Alina Wang, 22, was in high heels, hustling to line up for the procession when she paused to reflect on her time studying computer science — both the top moments and the hard ones.
“You name it,” Wang said, when asked to name her memorable moments as a Berkeley student. “The strike, COVID, wildfires, power outages, Zoom. It was really a lot, when you think about it.”
Annie Nguyen, 22, an art practice and Japanese language double major from San Jose, remembered when an instructor in one of the first drawing classes called her sketch of a friend “holy.”
“To have someone call my work ‘holy,’ I mean, wow,” she said, pausing to appreciate the moment even years later. “I don’t think I ever expected to receive positive feedback about my work at a place like this.”
Carlos Lopez-Tenorio, 22, a data science and cognitive science major who calls Tijuana home, said he was feeling both “nervous of all the adult things to come” and “satisfied” by his time on campus, even if “every semester there’s been something major that happened.”
Chancellor Carol Christ encouraged graduates to make the most of those major events, from the pandemic to climate change-driven wildfires to nationwide racial justice movements.
“Behavioral and social science teach us that unsettled times of change and transformation have the potential to facilitate personal and societal learning, growth and adaptation,” she said in her remarks. “So, while this may be a perilous time, so, too, is it a time of creative ferment and possibility — and that makes this prime time for you, our newest alumni.”
Student speaker Chelsea Gomez-Moreno, who earned a degree in economics, recalled how her classmates made the most of the turmoil.
“We often learned with classmates in different time zones while catching up over Netflix’s Tiger King and looking forward to when we didn’t have to use the words ‘unprecedented times’ ever again,” she said in her remarks. “Looking back, I am incredibly grateful for the Class of 2022. We continued to connect, despite never taking a class in person.

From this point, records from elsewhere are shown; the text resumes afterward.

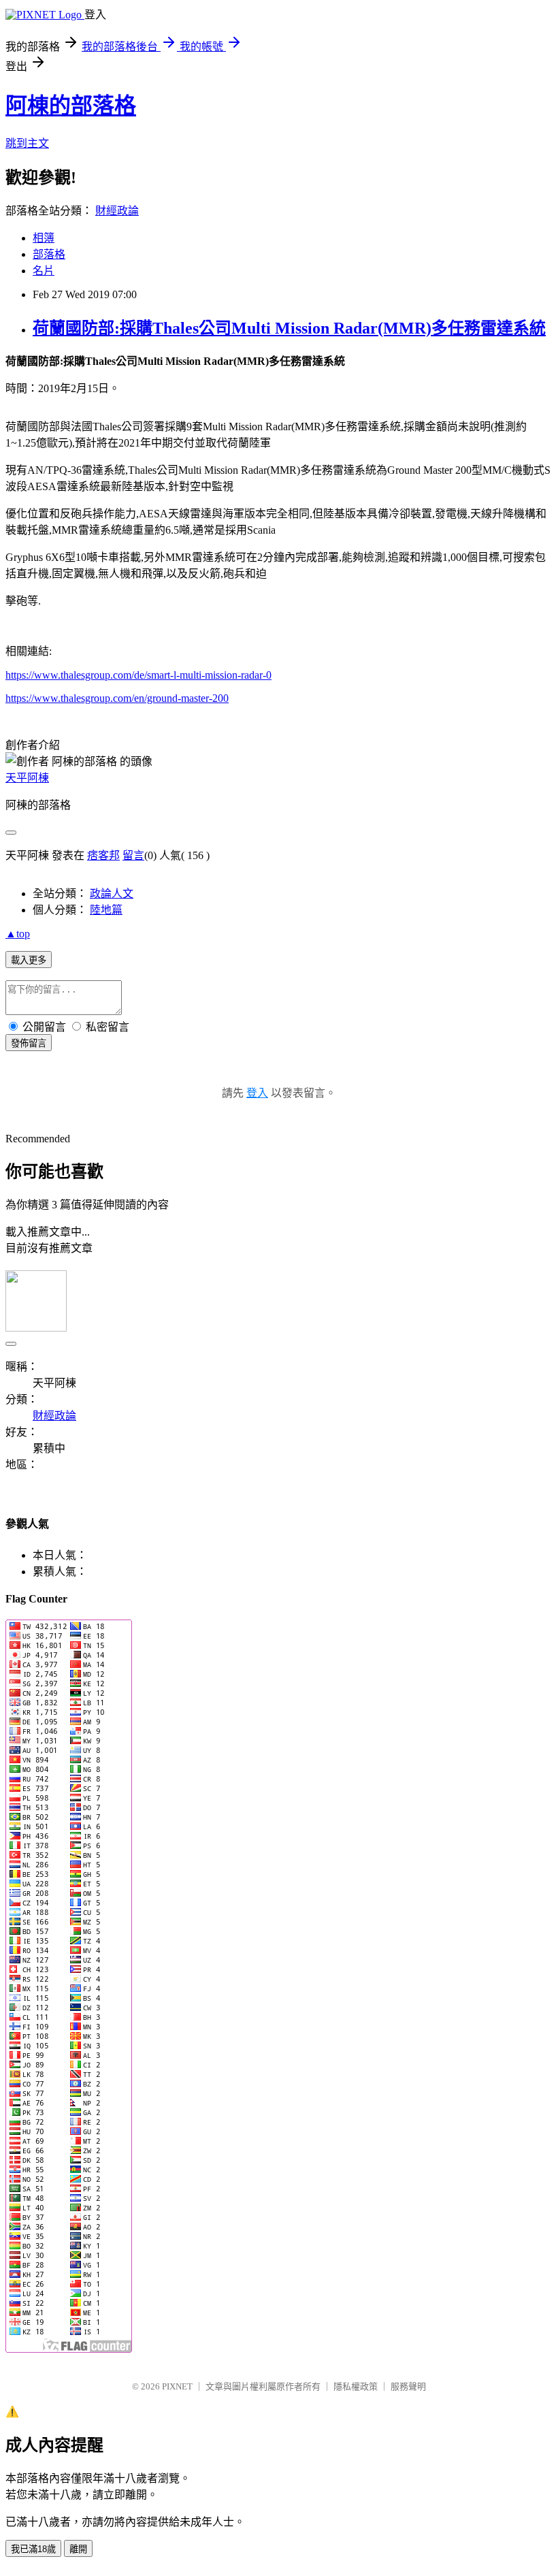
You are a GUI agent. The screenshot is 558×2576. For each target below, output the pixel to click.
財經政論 (117, 210)
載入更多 (28, 960)
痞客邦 (103, 855)
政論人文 (111, 893)
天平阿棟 (27, 778)
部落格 (49, 254)
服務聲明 (408, 2386)
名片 (43, 270)
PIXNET (177, 2386)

We became friends over remote club meetings.”
English professor Poulomi Saha, an expert on cults who gave the keynote address, reminded the graduates that, while they should recognize this moment of celebration, there is work to be done.

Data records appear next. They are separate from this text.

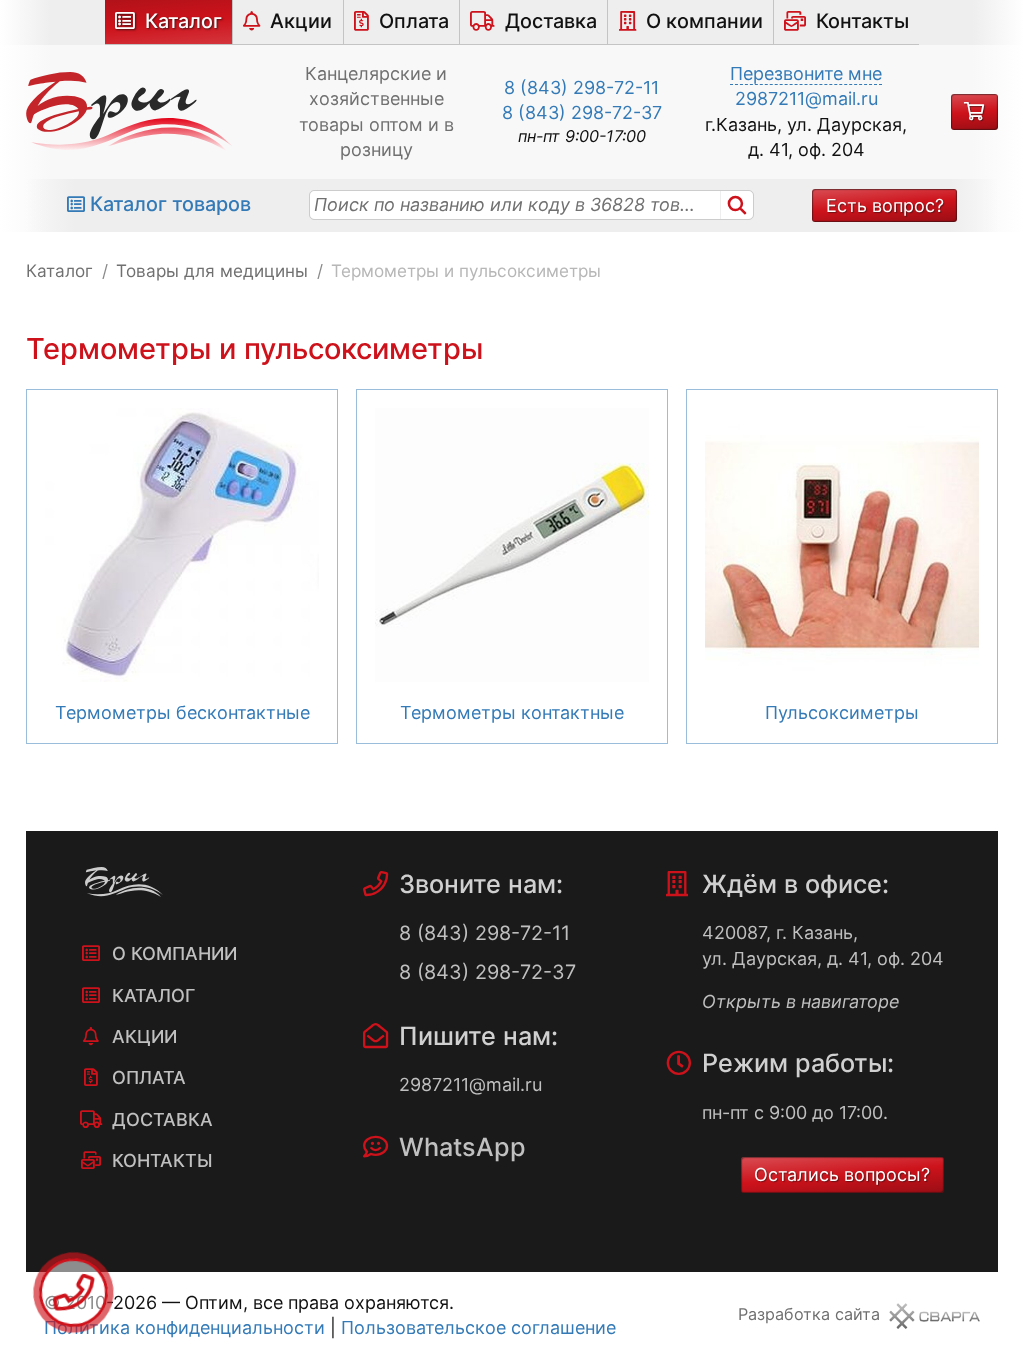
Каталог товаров (170, 204)
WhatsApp (462, 1147)
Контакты (862, 21)
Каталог (183, 21)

“I feel so comforted by the idea of the future being in your hands,” she told the graduates. “You’re kinder, more capacious, more compassionate and more curious than any students I’ve seen in my ever-longer time here. You’re making a world that is already better because of your solidarity with things beyond yourself.
“You’ll go on, I’m sure, to cure disease, you’ll invent tools that make people’s lives better and easier, you’ll discover new approaches to crises of climate change and global inequality, you’ll create art and literature that bring new beauty into the world.”